**TEXT SHOWN**
__________

Hunt went on to ask the city’s attorney general if he believes some juveniles found guilty in certain cases should be prosecuted as adults, to which he advocated for Washington’s current system.
“All of these young people that are prosecuted under the law can in certain circumstances be prosecuted as adults under our existing laws and can be prosecuted as juveniles under other circumstances. And our laws are working. Our prosecution is working,” Schwalb said.
“And you’re exactly right,” Schwalb said. “The U.S. attorney’s office in our city has jurisdiction over adults. The vast majority of crime that occurs in our city is committed by adults, not juveniles. The jurisdiction to prosecute juveniles in our family court sits under our laws with my office, the office of attorney general.”
During an interview with Fox’s Sean Hannity on Monday, U.S. Attorney Jeanine Pirro of the District of Columbia told the host that criminals in the city have been “emboldened for a variety of reasons.” Pirro said there are “crews” of teens between the ages of 14 and 17 who commit crimes because they are “below the age of criminal responsibility unless they commit the crime of murder, rape one, armed robbery or burglary in the first degree.”
In a fact sheet released Monday, the White House said that “the number of juveniles arrested in Washington, D.C., has gone up each year since 2020 — many of whom have had prior arrests for violent crimes.”

__________

**DATASET SECTION**
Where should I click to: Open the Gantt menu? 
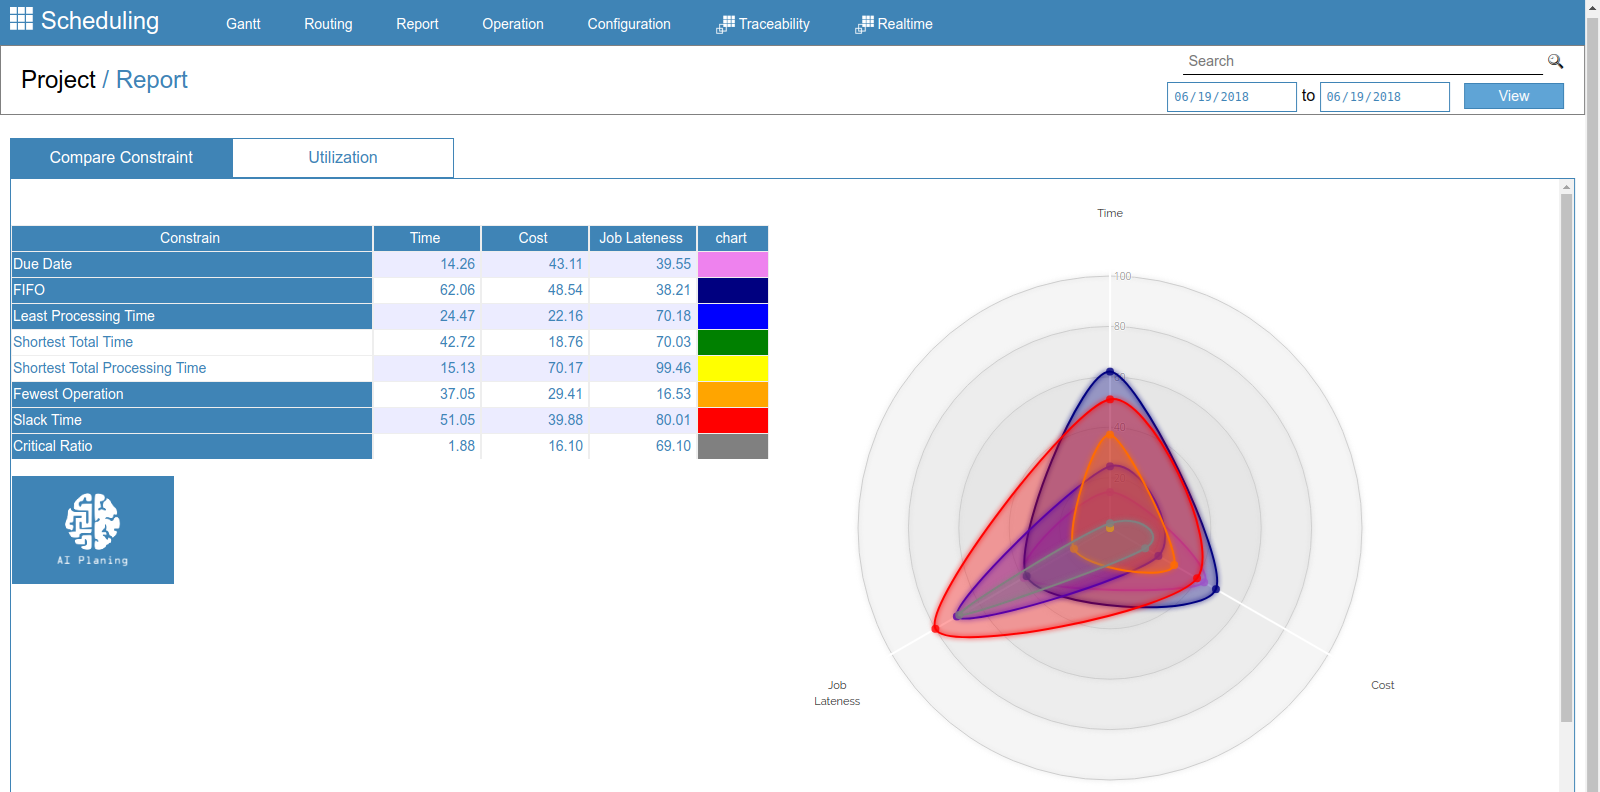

__________

**AIM**
Resume the text on juvenile prosecution in Washington, D.C., from its last sentence. The material plays no part in what comes next.

**EXPECTED ANSWER**
The announcement of the National Guard comes on the heels of former Department of Government Efficiency staff member Edward Coristine, also known online as “Big Balls,” being severely beaten after intervening in an attempted unarmed carjacking near Dupont Circle. According to the MPD report obtained by the Daily Caller News Foundation, officials estimated that approximately 10 suspects fled the scene before officers arrived, but they later arrested two 15-year-olds.
In addition to the attack on Coristine, a GOP intern was shot and killed June 30, and two Israeli Embassy staff members were gunned down near the Capital Jewish Museum in May.
Despite Democrats and legacy media pundits attempting to downplay the city’s crime rate by pointing to how it dropped 35% in 2024, their reliance on local police data excludes crimes such as felony and aggravated assault.